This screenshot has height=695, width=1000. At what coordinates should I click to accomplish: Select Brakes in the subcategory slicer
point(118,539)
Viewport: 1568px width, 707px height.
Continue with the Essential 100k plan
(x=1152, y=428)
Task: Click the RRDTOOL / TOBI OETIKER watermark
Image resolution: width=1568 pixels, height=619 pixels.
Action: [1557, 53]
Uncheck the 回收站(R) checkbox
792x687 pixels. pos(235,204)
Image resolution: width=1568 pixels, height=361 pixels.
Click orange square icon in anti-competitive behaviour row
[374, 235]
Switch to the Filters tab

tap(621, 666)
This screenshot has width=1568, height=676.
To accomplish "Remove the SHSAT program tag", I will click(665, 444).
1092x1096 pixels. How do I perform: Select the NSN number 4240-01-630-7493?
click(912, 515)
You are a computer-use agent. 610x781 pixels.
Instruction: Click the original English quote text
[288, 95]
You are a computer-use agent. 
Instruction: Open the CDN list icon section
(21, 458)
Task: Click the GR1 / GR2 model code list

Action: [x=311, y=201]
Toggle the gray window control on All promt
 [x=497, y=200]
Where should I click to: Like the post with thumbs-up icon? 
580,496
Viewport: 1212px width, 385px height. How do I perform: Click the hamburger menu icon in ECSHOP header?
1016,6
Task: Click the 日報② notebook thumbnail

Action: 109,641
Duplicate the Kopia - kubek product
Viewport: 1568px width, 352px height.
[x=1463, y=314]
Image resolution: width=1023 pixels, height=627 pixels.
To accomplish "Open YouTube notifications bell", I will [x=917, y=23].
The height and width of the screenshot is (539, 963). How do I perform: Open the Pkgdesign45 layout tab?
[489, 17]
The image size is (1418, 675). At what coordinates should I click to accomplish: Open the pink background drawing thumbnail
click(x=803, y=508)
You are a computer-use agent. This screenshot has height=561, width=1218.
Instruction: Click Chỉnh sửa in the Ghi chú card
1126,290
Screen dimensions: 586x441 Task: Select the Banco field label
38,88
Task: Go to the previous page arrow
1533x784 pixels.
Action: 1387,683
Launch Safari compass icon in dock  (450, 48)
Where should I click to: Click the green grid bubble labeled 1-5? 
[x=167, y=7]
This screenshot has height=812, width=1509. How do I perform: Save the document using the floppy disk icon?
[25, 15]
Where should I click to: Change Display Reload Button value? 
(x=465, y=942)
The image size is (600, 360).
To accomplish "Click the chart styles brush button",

■ **TASK REQUIREMENTS**: Starting with the line that contains "Viewport: 1212px width, 385px", print every line through the end of the entries above exactly as written, both boundary lines included, and nothing else.

■ **WRITTEN RESPONSE**:
Viewport: 1212px width, 385px height. How do I perform: Click the hamburger menu icon in ECSHOP header?
1016,6
Task: Click the 日報② notebook thumbnail

Action: 109,641
Duplicate the Kopia - kubek product
Viewport: 1568px width, 352px height.
[x=1463, y=314]
Image resolution: width=1023 pixels, height=627 pixels.
To accomplish "Open YouTube notifications bell", I will [x=917, y=23].
The height and width of the screenshot is (539, 963). How do I perform: Open the Pkgdesign45 layout tab?
[489, 17]
The image size is (1418, 675). At what coordinates should I click to accomplish: Open the pink background drawing thumbnail
click(x=803, y=508)
You are a computer-use agent. This screenshot has height=561, width=1218.
Instruction: Click Chỉnh sửa in the Ghi chú card
1126,290
Screen dimensions: 586x441 Task: Select the Banco field label
38,88
Task: Go to the previous page arrow
1533x784 pixels.
Action: 1387,683
Launch Safari compass icon in dock  (450, 48)
Where should I click to: Click the green grid bubble labeled 1-5? 
[x=167, y=7]
This screenshot has height=812, width=1509. How do I perform: Save the document using the floppy disk icon?
[25, 15]
Where should I click to: Change Display Reload Button value? 
(x=465, y=942)
The image size is (600, 360).
To accomplish "Click the chart styles brush button",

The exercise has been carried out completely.